1stevengrant commented 7 years ago

@mmikkel where did you define pathToUrl in your solution?

greypants commented 7 years ago

@dillonbailey you can pass a files option to the browserSync config to specify additional files to watch and reload on (CMS files). I usually point it at the templates folder for whatever platform i'm on (Rails, Craft, Django, etc).

https://browsersync.io/docs/options#option-files

besimhu commented 7 years ago

@mmikkel @dillonbailey just wanted to throw out a very late thank you. I had forgotten to check on this until recently. I ended up switching to a browserify approach. But yes, I too ended up going a similar approach later.

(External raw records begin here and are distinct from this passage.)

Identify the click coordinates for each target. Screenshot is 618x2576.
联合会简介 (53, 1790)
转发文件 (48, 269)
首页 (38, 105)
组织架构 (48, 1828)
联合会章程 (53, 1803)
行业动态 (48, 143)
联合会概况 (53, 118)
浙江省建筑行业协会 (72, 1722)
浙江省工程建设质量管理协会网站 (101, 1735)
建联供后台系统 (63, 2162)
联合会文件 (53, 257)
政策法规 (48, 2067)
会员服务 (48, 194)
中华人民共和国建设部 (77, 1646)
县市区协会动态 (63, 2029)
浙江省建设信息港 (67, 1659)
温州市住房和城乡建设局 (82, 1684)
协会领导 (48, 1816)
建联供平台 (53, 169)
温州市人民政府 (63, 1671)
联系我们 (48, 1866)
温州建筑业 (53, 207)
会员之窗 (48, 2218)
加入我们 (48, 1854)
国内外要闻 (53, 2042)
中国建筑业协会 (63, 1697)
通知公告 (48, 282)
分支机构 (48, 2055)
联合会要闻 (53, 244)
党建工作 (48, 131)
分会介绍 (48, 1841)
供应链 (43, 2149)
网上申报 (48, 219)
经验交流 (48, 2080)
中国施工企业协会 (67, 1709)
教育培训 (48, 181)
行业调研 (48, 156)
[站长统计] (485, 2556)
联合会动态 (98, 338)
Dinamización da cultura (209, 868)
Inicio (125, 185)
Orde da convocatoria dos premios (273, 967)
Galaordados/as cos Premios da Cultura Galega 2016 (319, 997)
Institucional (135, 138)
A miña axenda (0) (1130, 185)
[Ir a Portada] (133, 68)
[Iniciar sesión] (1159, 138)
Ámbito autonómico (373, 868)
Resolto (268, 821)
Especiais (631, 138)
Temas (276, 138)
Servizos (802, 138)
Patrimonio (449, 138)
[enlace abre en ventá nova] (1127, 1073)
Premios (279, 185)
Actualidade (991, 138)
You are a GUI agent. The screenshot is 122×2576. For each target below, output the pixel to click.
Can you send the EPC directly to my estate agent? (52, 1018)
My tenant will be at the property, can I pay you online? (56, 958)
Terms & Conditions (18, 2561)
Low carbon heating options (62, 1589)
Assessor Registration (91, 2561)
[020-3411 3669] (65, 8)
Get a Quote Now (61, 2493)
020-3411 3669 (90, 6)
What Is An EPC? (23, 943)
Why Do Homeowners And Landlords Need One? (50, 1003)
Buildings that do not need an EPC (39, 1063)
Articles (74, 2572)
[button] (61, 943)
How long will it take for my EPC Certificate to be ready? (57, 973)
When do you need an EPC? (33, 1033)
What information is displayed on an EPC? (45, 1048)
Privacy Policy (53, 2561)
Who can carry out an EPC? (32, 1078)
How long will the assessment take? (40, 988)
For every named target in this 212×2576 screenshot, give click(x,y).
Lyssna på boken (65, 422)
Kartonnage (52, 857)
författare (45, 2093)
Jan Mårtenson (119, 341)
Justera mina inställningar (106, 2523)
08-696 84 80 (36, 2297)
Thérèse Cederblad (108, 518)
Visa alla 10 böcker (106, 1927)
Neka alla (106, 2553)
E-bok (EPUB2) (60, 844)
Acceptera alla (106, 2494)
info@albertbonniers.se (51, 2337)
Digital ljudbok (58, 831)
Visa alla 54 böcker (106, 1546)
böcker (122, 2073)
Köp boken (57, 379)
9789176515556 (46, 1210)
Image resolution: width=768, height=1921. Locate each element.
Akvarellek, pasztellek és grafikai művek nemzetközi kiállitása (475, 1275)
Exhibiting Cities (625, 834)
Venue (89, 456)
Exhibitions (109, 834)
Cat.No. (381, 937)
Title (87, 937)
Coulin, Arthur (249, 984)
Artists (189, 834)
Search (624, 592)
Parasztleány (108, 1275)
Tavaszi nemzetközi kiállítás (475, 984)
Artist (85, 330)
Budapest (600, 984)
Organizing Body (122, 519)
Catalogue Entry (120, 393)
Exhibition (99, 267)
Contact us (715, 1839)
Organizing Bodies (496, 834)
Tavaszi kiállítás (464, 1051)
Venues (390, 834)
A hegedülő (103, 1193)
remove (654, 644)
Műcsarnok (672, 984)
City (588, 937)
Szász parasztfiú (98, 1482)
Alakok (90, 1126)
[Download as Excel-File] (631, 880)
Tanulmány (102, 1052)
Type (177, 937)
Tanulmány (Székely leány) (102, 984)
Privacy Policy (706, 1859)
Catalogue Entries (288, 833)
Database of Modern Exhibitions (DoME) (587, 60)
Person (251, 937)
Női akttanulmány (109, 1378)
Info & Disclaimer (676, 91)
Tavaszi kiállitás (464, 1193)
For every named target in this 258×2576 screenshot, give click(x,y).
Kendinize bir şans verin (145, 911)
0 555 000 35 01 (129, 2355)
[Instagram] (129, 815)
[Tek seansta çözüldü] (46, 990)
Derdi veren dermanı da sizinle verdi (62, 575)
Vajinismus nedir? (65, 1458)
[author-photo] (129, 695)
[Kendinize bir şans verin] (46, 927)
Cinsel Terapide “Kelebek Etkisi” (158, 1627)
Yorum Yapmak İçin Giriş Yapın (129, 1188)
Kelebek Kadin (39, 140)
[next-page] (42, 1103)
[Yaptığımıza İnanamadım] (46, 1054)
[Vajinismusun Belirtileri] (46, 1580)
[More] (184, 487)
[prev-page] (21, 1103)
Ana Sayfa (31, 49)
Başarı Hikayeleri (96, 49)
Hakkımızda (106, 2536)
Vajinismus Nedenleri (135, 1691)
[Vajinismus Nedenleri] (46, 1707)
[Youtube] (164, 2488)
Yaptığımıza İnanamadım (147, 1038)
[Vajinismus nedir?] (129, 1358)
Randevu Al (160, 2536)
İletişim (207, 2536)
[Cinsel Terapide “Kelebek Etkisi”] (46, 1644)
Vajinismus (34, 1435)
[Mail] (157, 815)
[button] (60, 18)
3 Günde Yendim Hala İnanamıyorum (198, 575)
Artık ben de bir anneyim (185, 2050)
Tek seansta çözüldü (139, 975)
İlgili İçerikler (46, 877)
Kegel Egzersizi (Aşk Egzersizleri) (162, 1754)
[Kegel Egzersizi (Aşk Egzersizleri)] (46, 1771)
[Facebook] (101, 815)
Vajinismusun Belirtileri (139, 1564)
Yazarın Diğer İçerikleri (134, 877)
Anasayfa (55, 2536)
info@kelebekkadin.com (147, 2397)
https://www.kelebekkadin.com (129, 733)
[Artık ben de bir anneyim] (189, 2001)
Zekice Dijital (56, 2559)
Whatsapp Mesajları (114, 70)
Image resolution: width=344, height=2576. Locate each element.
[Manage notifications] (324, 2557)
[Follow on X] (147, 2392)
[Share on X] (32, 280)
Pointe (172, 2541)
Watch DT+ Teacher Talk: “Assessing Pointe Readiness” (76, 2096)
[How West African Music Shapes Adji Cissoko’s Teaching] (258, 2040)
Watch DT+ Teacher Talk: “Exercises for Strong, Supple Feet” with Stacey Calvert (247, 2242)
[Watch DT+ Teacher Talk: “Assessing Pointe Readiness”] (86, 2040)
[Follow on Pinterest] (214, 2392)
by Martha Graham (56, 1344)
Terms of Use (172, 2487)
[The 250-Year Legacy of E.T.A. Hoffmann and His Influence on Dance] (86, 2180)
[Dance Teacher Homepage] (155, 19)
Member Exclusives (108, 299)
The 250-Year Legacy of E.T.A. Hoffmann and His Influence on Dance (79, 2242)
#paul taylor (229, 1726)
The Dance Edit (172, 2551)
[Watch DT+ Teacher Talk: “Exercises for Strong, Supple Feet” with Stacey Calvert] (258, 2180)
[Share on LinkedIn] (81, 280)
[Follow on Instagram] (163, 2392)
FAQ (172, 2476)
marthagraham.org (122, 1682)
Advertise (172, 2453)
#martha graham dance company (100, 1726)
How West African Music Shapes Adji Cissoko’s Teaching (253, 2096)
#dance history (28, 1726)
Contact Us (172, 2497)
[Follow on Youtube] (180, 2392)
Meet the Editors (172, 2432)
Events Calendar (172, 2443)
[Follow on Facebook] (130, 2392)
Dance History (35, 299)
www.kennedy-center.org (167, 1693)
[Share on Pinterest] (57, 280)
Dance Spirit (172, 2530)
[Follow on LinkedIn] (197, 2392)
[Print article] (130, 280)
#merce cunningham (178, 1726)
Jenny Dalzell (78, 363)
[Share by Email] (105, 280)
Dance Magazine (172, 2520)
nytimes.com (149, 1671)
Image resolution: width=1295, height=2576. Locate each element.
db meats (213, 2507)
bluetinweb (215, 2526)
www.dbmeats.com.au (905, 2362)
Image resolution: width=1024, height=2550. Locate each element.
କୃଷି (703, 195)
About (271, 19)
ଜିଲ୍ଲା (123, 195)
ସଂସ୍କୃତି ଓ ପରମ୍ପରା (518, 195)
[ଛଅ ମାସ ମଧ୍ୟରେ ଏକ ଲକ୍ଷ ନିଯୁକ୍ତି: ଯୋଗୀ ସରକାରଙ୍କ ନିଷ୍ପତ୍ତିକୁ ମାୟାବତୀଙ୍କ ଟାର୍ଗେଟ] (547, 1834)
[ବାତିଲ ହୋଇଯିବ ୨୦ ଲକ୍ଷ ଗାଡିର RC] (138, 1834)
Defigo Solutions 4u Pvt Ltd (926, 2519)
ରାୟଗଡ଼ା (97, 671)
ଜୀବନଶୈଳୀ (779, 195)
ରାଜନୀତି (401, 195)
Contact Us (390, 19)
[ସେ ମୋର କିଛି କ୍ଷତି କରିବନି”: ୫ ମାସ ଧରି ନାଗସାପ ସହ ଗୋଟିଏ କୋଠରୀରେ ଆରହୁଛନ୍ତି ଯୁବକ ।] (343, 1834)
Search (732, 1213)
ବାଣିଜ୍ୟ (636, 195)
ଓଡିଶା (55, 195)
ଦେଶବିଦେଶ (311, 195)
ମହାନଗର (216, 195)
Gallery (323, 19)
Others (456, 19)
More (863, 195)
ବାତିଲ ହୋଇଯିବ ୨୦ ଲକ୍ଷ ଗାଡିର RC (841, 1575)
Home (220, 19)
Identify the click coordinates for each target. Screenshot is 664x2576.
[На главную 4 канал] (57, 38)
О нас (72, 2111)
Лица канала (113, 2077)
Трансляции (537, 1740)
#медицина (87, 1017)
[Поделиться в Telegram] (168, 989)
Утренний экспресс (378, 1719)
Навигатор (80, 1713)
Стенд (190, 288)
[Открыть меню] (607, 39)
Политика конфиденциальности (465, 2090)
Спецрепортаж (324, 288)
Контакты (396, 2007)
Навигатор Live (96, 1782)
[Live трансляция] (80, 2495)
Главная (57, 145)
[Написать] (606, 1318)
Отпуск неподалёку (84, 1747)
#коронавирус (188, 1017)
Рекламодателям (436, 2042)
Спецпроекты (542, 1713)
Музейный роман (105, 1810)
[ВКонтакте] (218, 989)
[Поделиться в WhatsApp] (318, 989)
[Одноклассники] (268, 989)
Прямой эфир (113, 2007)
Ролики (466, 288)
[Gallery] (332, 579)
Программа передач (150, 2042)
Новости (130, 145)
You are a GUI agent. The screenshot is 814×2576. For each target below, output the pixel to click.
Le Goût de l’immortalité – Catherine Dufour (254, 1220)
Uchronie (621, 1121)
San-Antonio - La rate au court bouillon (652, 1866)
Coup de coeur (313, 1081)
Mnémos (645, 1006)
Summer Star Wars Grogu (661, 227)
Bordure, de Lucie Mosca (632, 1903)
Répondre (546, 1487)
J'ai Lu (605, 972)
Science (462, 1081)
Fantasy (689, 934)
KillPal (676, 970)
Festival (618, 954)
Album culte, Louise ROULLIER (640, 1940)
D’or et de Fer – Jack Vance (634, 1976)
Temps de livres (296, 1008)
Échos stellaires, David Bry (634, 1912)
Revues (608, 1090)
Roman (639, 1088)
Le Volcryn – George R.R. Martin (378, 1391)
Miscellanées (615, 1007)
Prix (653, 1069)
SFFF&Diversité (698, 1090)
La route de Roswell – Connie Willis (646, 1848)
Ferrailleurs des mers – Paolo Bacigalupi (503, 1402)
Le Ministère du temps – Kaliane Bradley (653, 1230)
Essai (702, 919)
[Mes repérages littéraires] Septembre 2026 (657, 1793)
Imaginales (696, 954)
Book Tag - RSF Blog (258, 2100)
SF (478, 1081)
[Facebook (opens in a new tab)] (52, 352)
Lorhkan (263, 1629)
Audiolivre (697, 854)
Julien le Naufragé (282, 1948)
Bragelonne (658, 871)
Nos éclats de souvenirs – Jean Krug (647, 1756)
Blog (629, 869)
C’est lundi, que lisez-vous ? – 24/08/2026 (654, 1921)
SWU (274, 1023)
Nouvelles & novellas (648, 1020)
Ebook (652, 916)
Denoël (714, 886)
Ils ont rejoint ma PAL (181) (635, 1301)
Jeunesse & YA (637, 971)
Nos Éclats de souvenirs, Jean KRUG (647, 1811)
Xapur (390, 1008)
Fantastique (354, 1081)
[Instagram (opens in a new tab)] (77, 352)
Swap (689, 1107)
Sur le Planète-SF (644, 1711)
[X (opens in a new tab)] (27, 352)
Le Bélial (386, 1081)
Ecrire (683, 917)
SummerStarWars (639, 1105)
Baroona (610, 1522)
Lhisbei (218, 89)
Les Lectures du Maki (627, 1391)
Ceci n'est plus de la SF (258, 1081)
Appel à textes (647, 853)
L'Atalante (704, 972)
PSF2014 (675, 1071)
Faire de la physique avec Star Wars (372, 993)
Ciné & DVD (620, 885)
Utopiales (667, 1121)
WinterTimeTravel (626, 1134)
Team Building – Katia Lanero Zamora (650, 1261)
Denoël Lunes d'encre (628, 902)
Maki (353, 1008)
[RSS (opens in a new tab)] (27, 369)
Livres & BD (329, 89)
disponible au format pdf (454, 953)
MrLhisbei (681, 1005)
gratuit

The path option makes sense. Here's an example of how I have it working with blendit:

// task-config.js
browserSync: {
  path: 'wp-content/themes/theme-name/assets',
  server: false,
  proxy: 'proxy-url.dev',
  open: true,
  notify: false,
  reloadOnRestart: true,
  files: [
    './**/*.php',
    '!node_modules/'
  ]
},

... and in gulpfile.js/tasks/browserSync.js replace line 40 with

publicPath: pathToUrl('/', TASK_CONFIG.browserSync.path, webpackConfig.output.publicPath)

All my files are built in the /assets/ folder with the exception of styles. Which is sent to the theme root.

"stylesheets": {
  "src": "stylesheets",
  "dest": "./../"
},
dillonbailey commented 7 years ago

@besimhu with the latest blendid I don't think the adjustment to gulpfile.js/tasks/browserSync.js is necessary but I haven't tested with the latest.

Glad you got it working!

besimhu commented 7 years ago

@dillonbailey I wasn't able to get it working without the adjustment ... unless of course I handled something differently.